# Massive Donut I cant house...... Anyone Interested?



## Kweli (Jun 2, 2010)

Anyone interested in a massive donut that wont fit my tank?

Its the size of a softball (baseball) when all closed up but this morning its just TOO big for my tank.... My first mistake in the hobby (getting something that is already too big for my tank)

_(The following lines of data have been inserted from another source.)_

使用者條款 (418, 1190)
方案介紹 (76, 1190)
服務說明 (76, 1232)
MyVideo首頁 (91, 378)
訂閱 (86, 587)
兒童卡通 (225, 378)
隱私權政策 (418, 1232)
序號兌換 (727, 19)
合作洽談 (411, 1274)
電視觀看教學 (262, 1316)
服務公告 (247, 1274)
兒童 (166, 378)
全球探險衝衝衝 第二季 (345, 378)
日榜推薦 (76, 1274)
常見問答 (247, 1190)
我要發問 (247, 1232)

Ill post some pictures up later today when it opens up.. Its brown with neon green outer ring...


----------



## Kweli (Jun 2, 2010)

It would be about 7-8 inches if it had space... lights just came on 30 minutes ago in this picture


----------



## kolbaso (Mar 24, 2010)

Hey man i have the room for it. Send me a PM i live in the area.


----------



## dl88dl (Mar 8, 2010)

How much are you asking?
BTW, where abouts are you located?


----------



## Kweli (Jun 2, 2010)

Live in the 427 & 401 area......

Looking for offers...


----------



## KeMo (Sep 3, 2010)

Id frag that thing out. Spread the colony .


----------



## Kweli (Jun 2, 2010)

Havent gotten into fragging yet... the base of this thing is pretty heavy... i cant even imagine what type of tool would be needed to cut this in half


----------



## TBemba (Jan 11, 2010)

Kweli said:


> Havent gotten into fragging yet... the base of this thing is pretty heavy... i cant even imagine what type of tool would be needed to cut this in half


Just a big hammer and an attitude 

wonder if you took it to your local market if you could get the butcher to slice some up ? like a deli


----------